- TRY IT
Your answer should be the records below, repeated exactly as they stand.

*** Opening of RECORDED INFORMATION ***

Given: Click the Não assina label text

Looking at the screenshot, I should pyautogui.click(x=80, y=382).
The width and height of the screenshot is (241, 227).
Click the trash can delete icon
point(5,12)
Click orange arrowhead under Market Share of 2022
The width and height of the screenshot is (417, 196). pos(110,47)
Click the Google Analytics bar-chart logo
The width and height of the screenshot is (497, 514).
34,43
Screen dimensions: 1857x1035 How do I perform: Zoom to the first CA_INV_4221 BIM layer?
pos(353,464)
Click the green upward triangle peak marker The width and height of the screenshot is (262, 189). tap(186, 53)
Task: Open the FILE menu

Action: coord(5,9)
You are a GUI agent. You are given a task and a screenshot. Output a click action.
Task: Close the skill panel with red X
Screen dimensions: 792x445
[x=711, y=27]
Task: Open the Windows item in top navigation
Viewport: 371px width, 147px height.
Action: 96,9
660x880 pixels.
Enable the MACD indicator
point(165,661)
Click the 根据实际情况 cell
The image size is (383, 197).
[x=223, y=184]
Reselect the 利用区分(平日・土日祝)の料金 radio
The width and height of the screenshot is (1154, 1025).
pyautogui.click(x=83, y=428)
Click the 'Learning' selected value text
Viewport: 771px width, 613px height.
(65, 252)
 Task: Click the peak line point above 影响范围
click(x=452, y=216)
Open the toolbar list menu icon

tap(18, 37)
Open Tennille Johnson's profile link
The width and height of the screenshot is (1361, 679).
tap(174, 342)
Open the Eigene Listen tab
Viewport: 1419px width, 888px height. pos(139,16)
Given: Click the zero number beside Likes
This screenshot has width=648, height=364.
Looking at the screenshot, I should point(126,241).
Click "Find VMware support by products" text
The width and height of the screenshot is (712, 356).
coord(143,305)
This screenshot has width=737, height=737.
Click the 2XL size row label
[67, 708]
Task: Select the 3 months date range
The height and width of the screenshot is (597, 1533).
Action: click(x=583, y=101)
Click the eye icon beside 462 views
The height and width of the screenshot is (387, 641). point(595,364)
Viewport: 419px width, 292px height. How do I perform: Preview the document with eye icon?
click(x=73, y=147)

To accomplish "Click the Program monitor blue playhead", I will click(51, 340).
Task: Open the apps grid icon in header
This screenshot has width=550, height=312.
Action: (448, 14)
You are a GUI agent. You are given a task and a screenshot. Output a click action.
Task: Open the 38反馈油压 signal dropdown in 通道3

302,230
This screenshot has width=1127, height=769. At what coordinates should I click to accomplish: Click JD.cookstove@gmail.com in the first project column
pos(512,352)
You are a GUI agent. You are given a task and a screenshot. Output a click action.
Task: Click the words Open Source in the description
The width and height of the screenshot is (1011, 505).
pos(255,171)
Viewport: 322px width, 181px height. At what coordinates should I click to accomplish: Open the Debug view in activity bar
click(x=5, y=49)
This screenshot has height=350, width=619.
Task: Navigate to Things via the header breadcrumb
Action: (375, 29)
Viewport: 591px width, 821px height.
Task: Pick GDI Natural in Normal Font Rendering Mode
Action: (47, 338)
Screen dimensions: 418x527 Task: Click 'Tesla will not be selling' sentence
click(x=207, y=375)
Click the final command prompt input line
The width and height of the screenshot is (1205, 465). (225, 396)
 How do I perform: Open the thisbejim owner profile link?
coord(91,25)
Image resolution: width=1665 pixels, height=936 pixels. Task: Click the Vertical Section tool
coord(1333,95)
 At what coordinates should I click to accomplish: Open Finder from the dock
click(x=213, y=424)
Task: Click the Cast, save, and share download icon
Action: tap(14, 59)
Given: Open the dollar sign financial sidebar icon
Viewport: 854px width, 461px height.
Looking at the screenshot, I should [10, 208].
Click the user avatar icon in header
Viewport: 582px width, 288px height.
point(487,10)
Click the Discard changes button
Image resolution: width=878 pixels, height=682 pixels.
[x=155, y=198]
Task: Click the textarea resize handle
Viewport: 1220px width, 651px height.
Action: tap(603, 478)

*** Close of RECORDED INFORMATION ***

- PROBLEM SOLUTION
Given: Click the Não assina label text

Looking at the screenshot, I should pyautogui.click(x=80, y=382).
The width and height of the screenshot is (241, 227).
Click the trash can delete icon
point(5,12)
Click orange arrowhead under Market Share of 2022
The width and height of the screenshot is (417, 196). pos(110,47)
Click the Google Analytics bar-chart logo
The width and height of the screenshot is (497, 514).
34,43
Screen dimensions: 1857x1035 How do I perform: Zoom to the first CA_INV_4221 BIM layer?
pos(353,464)
Click the green upward triangle peak marker The width and height of the screenshot is (262, 189). tap(186, 53)
Task: Open the FILE menu

Action: coord(5,9)
You are a GUI agent. You are given a task and a screenshot. Output a click action.
Task: Close the skill panel with red X
Screen dimensions: 792x445
[x=711, y=27]
Task: Open the Windows item in top navigation
Viewport: 371px width, 147px height.
Action: 96,9
660x880 pixels.
Enable the MACD indicator
point(165,661)
Click the 根据实际情况 cell
The image size is (383, 197).
[x=223, y=184]
Reselect the 利用区分(平日・土日祝)の料金 radio
The width and height of the screenshot is (1154, 1025).
pyautogui.click(x=83, y=428)
Click the 'Learning' selected value text
Viewport: 771px width, 613px height.
(65, 252)
 Task: Click the peak line point above 影响范围
click(x=452, y=216)
Open the toolbar list menu icon

tap(18, 37)
Open Tennille Johnson's profile link
The width and height of the screenshot is (1361, 679).
tap(174, 342)
Open the Eigene Listen tab
Viewport: 1419px width, 888px height. pos(139,16)
Given: Click the zero number beside Likes
This screenshot has width=648, height=364.
Looking at the screenshot, I should point(126,241).
Click "Find VMware support by products" text
The width and height of the screenshot is (712, 356).
coord(143,305)
This screenshot has width=737, height=737.
Click the 2XL size row label
[67, 708]
Task: Select the 3 months date range
The height and width of the screenshot is (597, 1533).
Action: click(x=583, y=101)
Click the eye icon beside 462 views
The height and width of the screenshot is (387, 641). point(595,364)
Viewport: 419px width, 292px height. How do I perform: Preview the document with eye icon?
click(x=73, y=147)

To accomplish "Click the Program monitor blue playhead", I will click(51, 340).
Task: Open the apps grid icon in header
This screenshot has width=550, height=312.
Action: (448, 14)
You are a GUI agent. You are given a task and a screenshot. Output a click action.
Task: Open the 38反馈油压 signal dropdown in 通道3

302,230
This screenshot has width=1127, height=769. At what coordinates should I click to accomplish: Click JD.cookstove@gmail.com in the first project column
pos(512,352)
You are a GUI agent. You are given a task and a screenshot. Output a click action.
Task: Click the words Open Source in the description
The width and height of the screenshot is (1011, 505).
pos(255,171)
Viewport: 322px width, 181px height. At what coordinates should I click to accomplish: Open the Debug view in activity bar
click(x=5, y=49)
This screenshot has height=350, width=619.
Task: Navigate to Things via the header breadcrumb
Action: (375, 29)
Viewport: 591px width, 821px height.
Task: Pick GDI Natural in Normal Font Rendering Mode
Action: (47, 338)
Screen dimensions: 418x527 Task: Click 'Tesla will not be selling' sentence
click(x=207, y=375)
Click the final command prompt input line
The width and height of the screenshot is (1205, 465). (225, 396)
 How do I perform: Open the thisbejim owner profile link?
coord(91,25)
Image resolution: width=1665 pixels, height=936 pixels. Task: Click the Vertical Section tool
coord(1333,95)
 At what coordinates should I click to accomplish: Open Finder from the dock
click(x=213, y=424)
Task: Click the Cast, save, and share download icon
Action: tap(14, 59)
Given: Open the dollar sign financial sidebar icon
Viewport: 854px width, 461px height.
Looking at the screenshot, I should [10, 208].
Click the user avatar icon in header
Viewport: 582px width, 288px height.
point(487,10)
Click the Discard changes button
Image resolution: width=878 pixels, height=682 pixels.
[x=155, y=198]
Task: Click the textarea resize handle
Viewport: 1220px width, 651px height.
Action: tap(603, 478)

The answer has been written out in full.